使用按位运算符消除IF语句

Question

I am trying to eliminate an IF statement whereby if I receive the number 32 I would like a '1', but any other number I would like a '0'.

32 is 0010 0000 so I thought about XOR-ing my input number with 1101 1111. Therefore if I get the number 32 I end up with 1111 1111.

Now is there any way of AND-ing the individual bits (1111 1111), because if one of my XOR results is a 0, it means my final AND-ed value is 0, otherwise its a 1?

EDIT: Using GCC, not Intel compiler (because I know there are a lot of intrinsic functions there)

Answer 1

The expression

  !(x ^ 32)

will do the trick for you if you insist.

That will always work in C, and will also work in almost all C++ settings.

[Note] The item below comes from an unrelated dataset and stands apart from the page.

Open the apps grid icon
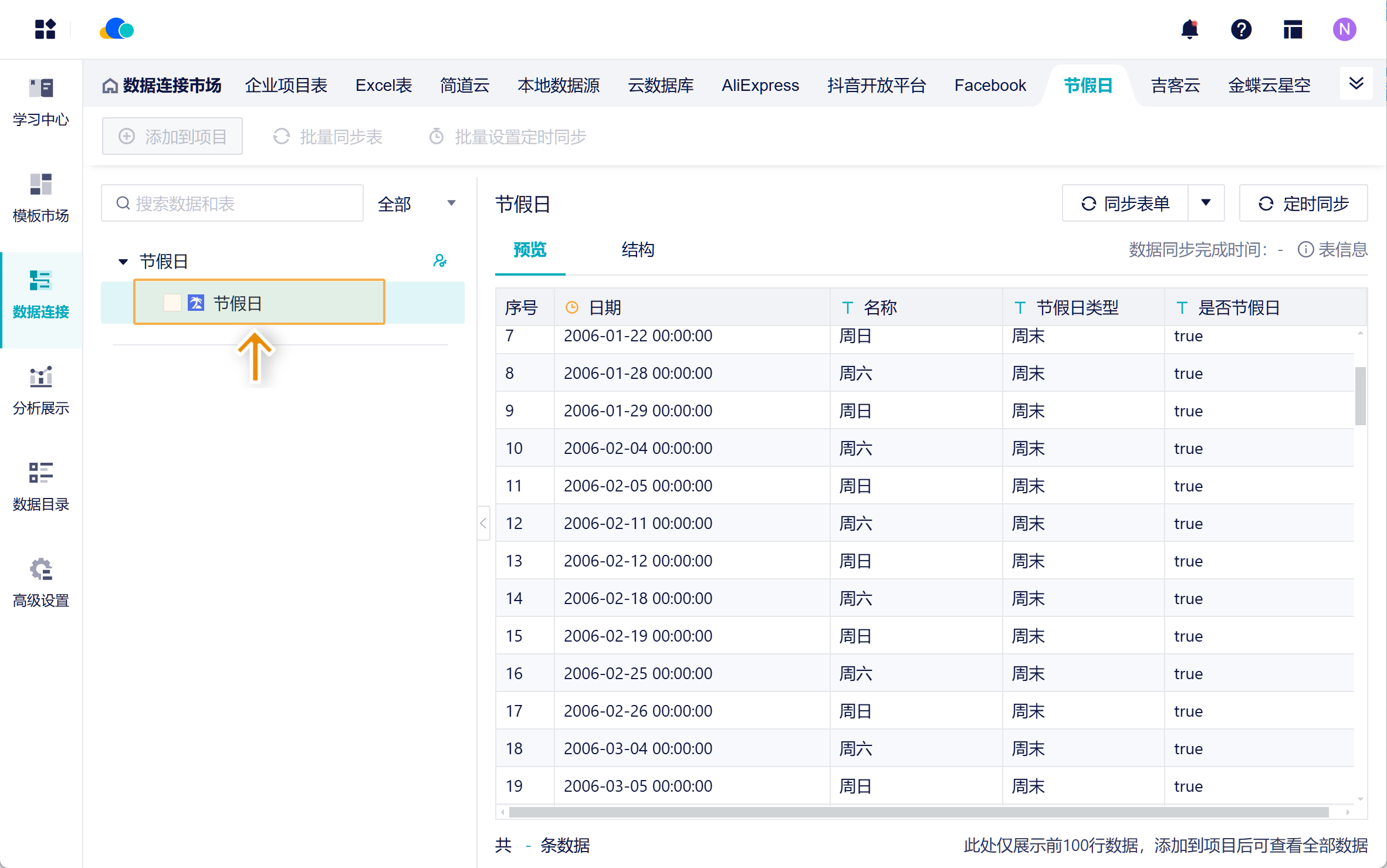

Technically in C++ it evaluates to a boolean which in almost all circumstances will work like 0 or 1, but if you want a technically correct C++ answer:

  (0 | !(x^32))

or:

(int)!(x ^ 32)

or with the more modern / verbose C++ casting

static_cast<int>(x ^ 32)

Answer 2

#include <iostream>

int fun(int x)
{
   //   32 == 0010 0000
   // 0xDF == 1101 1111
   return (((x ^ 32) & 0xDF) == 0);
}

int main()
{
   std::cout << "fun(32): " << fun(32) << std::endl;
   std::cout << "fun(16): " << fun(16) << std::endl;
   std::cout << "fun(18): " << fun(18) << std::endl;
   std::cout << "fun(48): " << fun(48) << std::endl;
}

Answer 3

In my experience optimizing actual low level code on real hardware with tools like oprofile, convoluted branchless code like '(x & 32) && !(x & ~32)', '!(x ^ 32)' or '(x & 32) >> (5 + (x & ~32))' compiles to many more instructions than 'if (x==32) blah else foo;'

The simple if statement can usually be implemented with a conditional move with no branch misprediction penalty.

Answer 4

如果你使用相同的数字进行异或（即异或），那么你总是得到0.那你为什么不用32与XOR结合并否定结果呢？

Answer 5

看起来最明显的只是int result = static_cast<int>(x==32) 。

Answer 6

对于整数x ，如果保证唯一可能的值为0和32并且希望将这些值分别转换为0和1 ，那么此操作就足够了：

x >>= 5; // 0x00000000 goes to 0x00000000, 0x00000020 goes to 0x00000001

Answer 7

Take x and divide by 32 (shift right 5 bits) and then mask off all the bits other than the first bit:

unsigned int r = (x>>5)&1;

For any number with the 6th bit set (Decimal 32) the first bit (Decimal 1) will now be set. The other bits need to be masked off, otherwise a number like 96 (32 + 64) would produce a result of 3.